The Daily Dish

Not Your Average Labor Market

The administration likes to tout the fact that wages are finally rising faster than inflation. But in the case of federal civilian employees, President Biden left nothing to chance, signing an executive order bestowing a 5.2 percent (on average) pay raise that will kick in next month. Due to a feature known as locality pay – meant to accommodate differences in regional labor markets – actual raises will be as much as 5.7 percent in Seattle-Tacoma, Washington and as little as 4.86 percent in The Woodlands, Texas.

Playing Santa Claus is a great gig if you can get it, but doesn’t that pesky Constitution give control of the purse strings, including pay raises, to Congress?

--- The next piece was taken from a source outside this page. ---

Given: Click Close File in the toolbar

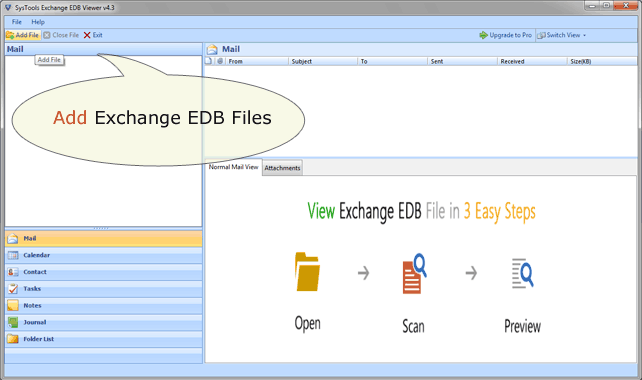Looking at the screenshot, I should (61, 35).

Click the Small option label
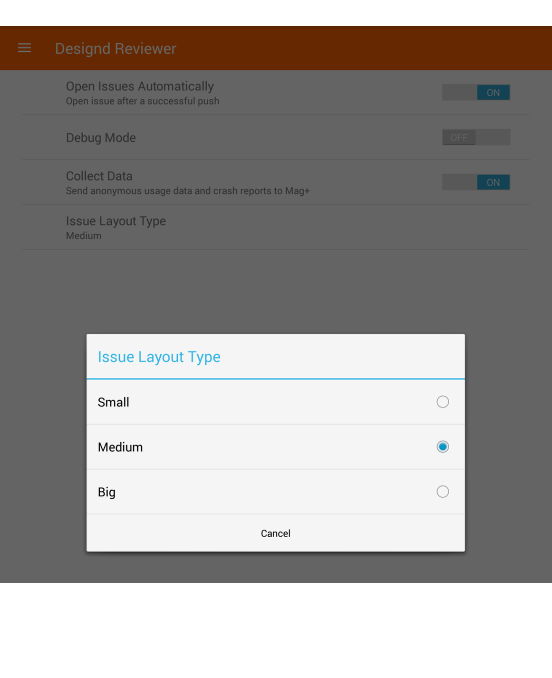[113, 402]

Alas, in a movie that runs repeatedly, Congress makes sure that it weighs in on military pay increases (which will also be 5.2 percent) but has set things up so that it has the option of leaving no fingerprints on civilian pay. Instead, under the Federal Employees Pay Comparability Act (FEPCA), the president includes proposed raises in his budget (as President Biden did last year). At that point, one of two things can happen.

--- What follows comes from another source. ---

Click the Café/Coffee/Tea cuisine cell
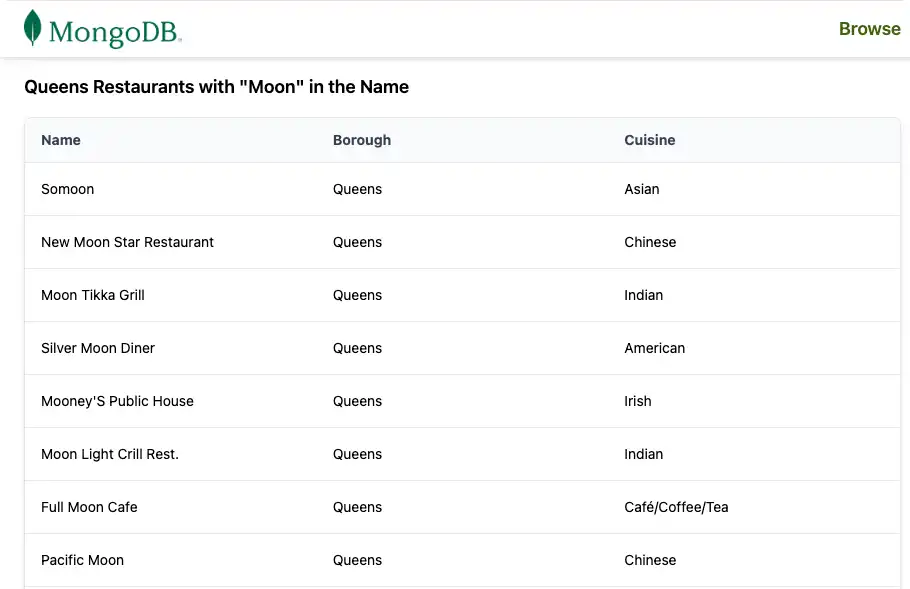This screenshot has height=589, width=910. tap(676, 507)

FEPCA has a formula for pay raises that would go into effect. But that formula is so rich that no president since FEPCA passed 30 years ago has allowed the formula to go into effect. Instead, the president can propose an alternative pay plan, which President Biden issued in August. Of course, if Congress disapproves of the alternative pay plan, it can pass legislation determining the final raises. Congress did not, so Biden finalized the alternative pay plan with his executive order. Had it been an election year – spoiler alert! – Congress would be much more likely to take the credit themselves.

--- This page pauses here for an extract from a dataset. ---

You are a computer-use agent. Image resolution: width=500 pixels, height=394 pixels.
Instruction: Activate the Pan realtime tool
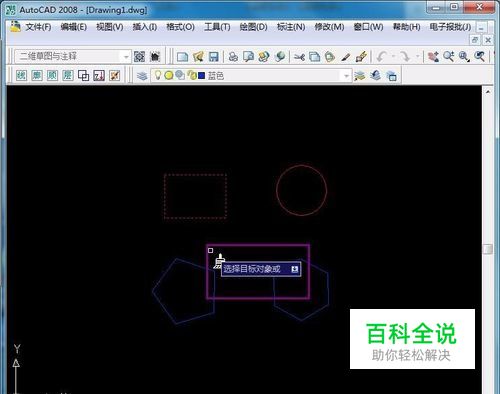tap(433, 57)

This year there is an additional twist to the tale. The agencies are operating under a continuing resolution, which means there is no additional money to cover the 5.2-percent increase unless and until Congress passes appropriations law with more dollars for each agency as needed to cover the raises. If that does not happen or, more dramatically, if the automatic cuts imposed by the Fiscal Responsibility Act take effect, the agencies will have to honor the pay raises but do so within their current means. That probably means workforce reductions to make things add up.

This possibility pleases my soulless heart because it is exactly the position government puts businesses in, again and again, when they raise the minimum wage. Businesses have to pay more, but just raising the minimum does not provide any more revenue to pay the higher wages. What’s good for the goose is good for the gander.

The administration has been touting the higher wages produced by hot labor markets. This is not your average labor market.

Disclaimer

Fact of the Day

Across all rulemakings this past week, agencies published $45.6 billion in total costs and added 43.4 million annual paperwork burden hours.